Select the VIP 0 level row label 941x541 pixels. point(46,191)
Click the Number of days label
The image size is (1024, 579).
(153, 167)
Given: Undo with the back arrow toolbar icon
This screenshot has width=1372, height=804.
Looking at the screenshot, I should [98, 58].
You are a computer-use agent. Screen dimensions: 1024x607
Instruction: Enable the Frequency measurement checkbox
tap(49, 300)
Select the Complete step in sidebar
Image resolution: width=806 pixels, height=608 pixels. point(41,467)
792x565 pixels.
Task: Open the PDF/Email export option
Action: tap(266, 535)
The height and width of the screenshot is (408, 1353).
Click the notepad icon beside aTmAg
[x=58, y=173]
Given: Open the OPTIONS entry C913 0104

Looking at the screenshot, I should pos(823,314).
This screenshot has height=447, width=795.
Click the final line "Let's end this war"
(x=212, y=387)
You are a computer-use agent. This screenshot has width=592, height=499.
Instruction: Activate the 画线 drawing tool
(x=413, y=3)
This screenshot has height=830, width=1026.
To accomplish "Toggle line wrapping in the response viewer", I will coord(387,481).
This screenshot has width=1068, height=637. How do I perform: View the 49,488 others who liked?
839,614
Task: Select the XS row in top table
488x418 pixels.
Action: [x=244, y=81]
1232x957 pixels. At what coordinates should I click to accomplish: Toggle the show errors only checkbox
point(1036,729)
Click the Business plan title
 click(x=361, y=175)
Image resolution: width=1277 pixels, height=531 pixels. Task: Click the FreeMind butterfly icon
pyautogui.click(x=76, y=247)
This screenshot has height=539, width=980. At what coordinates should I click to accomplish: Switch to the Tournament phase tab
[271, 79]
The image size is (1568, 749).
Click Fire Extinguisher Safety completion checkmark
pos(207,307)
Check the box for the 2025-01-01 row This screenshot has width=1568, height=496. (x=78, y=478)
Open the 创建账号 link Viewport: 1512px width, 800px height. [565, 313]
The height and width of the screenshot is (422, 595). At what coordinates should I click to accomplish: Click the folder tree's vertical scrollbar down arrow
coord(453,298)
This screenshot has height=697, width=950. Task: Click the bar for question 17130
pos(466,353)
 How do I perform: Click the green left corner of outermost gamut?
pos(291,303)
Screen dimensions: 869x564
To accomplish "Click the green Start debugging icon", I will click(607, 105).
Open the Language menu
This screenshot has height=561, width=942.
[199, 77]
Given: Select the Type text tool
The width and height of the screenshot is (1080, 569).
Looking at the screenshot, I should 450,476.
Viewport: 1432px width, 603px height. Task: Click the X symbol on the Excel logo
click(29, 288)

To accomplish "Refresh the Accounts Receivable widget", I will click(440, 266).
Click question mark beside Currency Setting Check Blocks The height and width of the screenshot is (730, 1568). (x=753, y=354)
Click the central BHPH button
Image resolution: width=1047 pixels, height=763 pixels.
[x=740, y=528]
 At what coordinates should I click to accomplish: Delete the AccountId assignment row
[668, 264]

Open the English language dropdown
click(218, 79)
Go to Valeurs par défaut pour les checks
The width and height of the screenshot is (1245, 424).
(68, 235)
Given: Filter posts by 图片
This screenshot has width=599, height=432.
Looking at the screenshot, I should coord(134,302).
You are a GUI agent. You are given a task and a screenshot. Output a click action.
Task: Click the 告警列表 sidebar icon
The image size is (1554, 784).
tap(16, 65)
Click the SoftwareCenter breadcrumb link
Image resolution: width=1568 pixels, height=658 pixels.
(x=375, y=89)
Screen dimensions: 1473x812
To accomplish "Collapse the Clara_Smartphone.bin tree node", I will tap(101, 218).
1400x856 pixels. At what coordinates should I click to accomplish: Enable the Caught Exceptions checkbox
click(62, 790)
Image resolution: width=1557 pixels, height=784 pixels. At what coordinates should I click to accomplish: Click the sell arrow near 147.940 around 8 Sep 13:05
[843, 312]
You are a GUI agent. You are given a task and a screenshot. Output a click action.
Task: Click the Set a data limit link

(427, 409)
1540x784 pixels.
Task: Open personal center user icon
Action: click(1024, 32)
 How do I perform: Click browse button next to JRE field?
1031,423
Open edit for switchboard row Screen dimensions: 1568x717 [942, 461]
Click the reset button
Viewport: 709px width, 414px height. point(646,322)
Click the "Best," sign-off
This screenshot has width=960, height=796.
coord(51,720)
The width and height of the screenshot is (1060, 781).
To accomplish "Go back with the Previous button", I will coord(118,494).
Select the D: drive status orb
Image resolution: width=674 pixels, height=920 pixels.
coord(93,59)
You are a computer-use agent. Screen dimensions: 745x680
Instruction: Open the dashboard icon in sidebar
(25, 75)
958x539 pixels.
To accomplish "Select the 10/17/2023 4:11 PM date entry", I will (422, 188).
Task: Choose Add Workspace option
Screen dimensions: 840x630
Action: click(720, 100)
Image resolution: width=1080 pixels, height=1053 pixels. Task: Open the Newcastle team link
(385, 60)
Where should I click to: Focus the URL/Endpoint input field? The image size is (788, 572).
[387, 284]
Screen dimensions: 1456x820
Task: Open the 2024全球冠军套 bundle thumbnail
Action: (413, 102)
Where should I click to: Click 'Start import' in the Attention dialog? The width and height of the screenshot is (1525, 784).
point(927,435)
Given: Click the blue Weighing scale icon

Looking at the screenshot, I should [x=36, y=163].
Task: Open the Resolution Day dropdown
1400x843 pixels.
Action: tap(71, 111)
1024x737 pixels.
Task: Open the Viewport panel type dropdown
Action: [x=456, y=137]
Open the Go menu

####################

» **Direction**
Go through all the rows above and change every "Instruction" to "Step", leaving everything else as it is.

» **The answer**
Select the VIP 0 level row label 941x541 pixels. point(46,191)
Click the Number of days label
The image size is (1024, 579).
(153, 167)
Given: Undo with the back arrow toolbar icon
This screenshot has width=1372, height=804.
Looking at the screenshot, I should [98, 58].
You are a computer-use agent. Screen dimensions: 1024x607
Step: Enable the Frequency measurement checkbox
tap(49, 300)
Select the Complete step in sidebar
Image resolution: width=806 pixels, height=608 pixels. point(41,467)
792x565 pixels.
Task: Open the PDF/Email export option
Action: tap(266, 535)
The height and width of the screenshot is (408, 1353).
Click the notepad icon beside aTmAg
[x=58, y=173]
Given: Open the OPTIONS entry C913 0104

Looking at the screenshot, I should pos(823,314).
This screenshot has height=447, width=795.
Click the final line "Let's end this war"
(x=212, y=387)
You are a computer-use agent. This screenshot has width=592, height=499.
Step: Activate the 画线 drawing tool
(x=413, y=3)
This screenshot has height=830, width=1026.
To accomplish "Toggle line wrapping in the response viewer", I will coord(387,481).
This screenshot has width=1068, height=637. How do I perform: View the 49,488 others who liked?
839,614
Task: Select the XS row in top table
488x418 pixels.
Action: [x=244, y=81]
1232x957 pixels. At what coordinates should I click to accomplish: Toggle the show errors only checkbox
point(1036,729)
Click the Business plan title
 click(x=361, y=175)
Image resolution: width=1277 pixels, height=531 pixels. Task: Click the FreeMind butterfly icon
pyautogui.click(x=76, y=247)
This screenshot has height=539, width=980. At what coordinates should I click to accomplish: Switch to the Tournament phase tab
[271, 79]
The image size is (1568, 749).
Click Fire Extinguisher Safety completion checkmark
pos(207,307)
Check the box for the 2025-01-01 row This screenshot has width=1568, height=496. (x=78, y=478)
Open the 创建账号 link Viewport: 1512px width, 800px height. [565, 313]
The height and width of the screenshot is (422, 595). At what coordinates should I click to accomplish: Click the folder tree's vertical scrollbar down arrow
coord(453,298)
This screenshot has height=697, width=950. Task: Click the bar for question 17130
pos(466,353)
 How do I perform: Click the green left corner of outermost gamut?
pos(291,303)
Screen dimensions: 869x564
To accomplish "Click the green Start debugging icon", I will click(607, 105).
Open the Language menu
This screenshot has height=561, width=942.
[199, 77]
Given: Select the Type text tool
The width and height of the screenshot is (1080, 569).
Looking at the screenshot, I should 450,476.
Viewport: 1432px width, 603px height. Task: Click the X symbol on the Excel logo
click(29, 288)

To accomplish "Refresh the Accounts Receivable widget", I will click(440, 266).
Click question mark beside Currency Setting Check Blocks The height and width of the screenshot is (730, 1568). (x=753, y=354)
Click the central BHPH button
Image resolution: width=1047 pixels, height=763 pixels.
[x=740, y=528]
 At what coordinates should I click to accomplish: Delete the AccountId assignment row
[668, 264]

Open the English language dropdown
click(218, 79)
Go to Valeurs par défaut pour les checks
The width and height of the screenshot is (1245, 424).
(68, 235)
Given: Filter posts by 图片
This screenshot has width=599, height=432.
Looking at the screenshot, I should coord(134,302).
You are a GUI agent. You are given a task and a screenshot. Output a click action.
Task: Click the 告警列表 sidebar icon
The image size is (1554, 784).
tap(16, 65)
Click the SoftwareCenter breadcrumb link
Image resolution: width=1568 pixels, height=658 pixels.
(x=375, y=89)
Screen dimensions: 1473x812
To accomplish "Collapse the Clara_Smartphone.bin tree node", I will tap(101, 218).
1400x856 pixels. At what coordinates should I click to accomplish: Enable the Caught Exceptions checkbox
click(62, 790)
Image resolution: width=1557 pixels, height=784 pixels. At what coordinates should I click to accomplish: Click the sell arrow near 147.940 around 8 Sep 13:05
[843, 312]
You are a GUI agent. You are given a task and a screenshot. Output a click action.
Task: Click the Set a data limit link

(427, 409)
1540x784 pixels.
Task: Open personal center user icon
Action: click(1024, 32)
 How do I perform: Click browse button next to JRE field?
1031,423
Open edit for switchboard row Screen dimensions: 1568x717 [942, 461]
Click the reset button
Viewport: 709px width, 414px height. point(646,322)
Click the "Best," sign-off
This screenshot has width=960, height=796.
coord(51,720)
The width and height of the screenshot is (1060, 781).
To accomplish "Go back with the Previous button", I will coord(118,494).
Select the D: drive status orb
Image resolution: width=674 pixels, height=920 pixels.
coord(93,59)
You are a computer-use agent. Screen dimensions: 745x680
Step: Open the dashboard icon in sidebar
(25, 75)
958x539 pixels.
To accomplish "Select the 10/17/2023 4:11 PM date entry", I will (422, 188).
Task: Choose Add Workspace option
Screen dimensions: 840x630
Action: click(720, 100)
Image resolution: width=1080 pixels, height=1053 pixels. Task: Open the Newcastle team link
(385, 60)
Where should I click to: Focus the URL/Endpoint input field? The image size is (788, 572).
[387, 284]
Screen dimensions: 1456x820
Task: Open the 2024全球冠军套 bundle thumbnail
Action: (413, 102)
Where should I click to: Click 'Start import' in the Attention dialog? The width and height of the screenshot is (1525, 784).
point(927,435)
Given: Click the blue Weighing scale icon

Looking at the screenshot, I should [x=36, y=163].
Task: Open the Resolution Day dropdown
1400x843 pixels.
Action: tap(71, 111)
1024x737 pixels.
Task: Open the Viewport panel type dropdown
Action: [x=456, y=137]
Open the Go menu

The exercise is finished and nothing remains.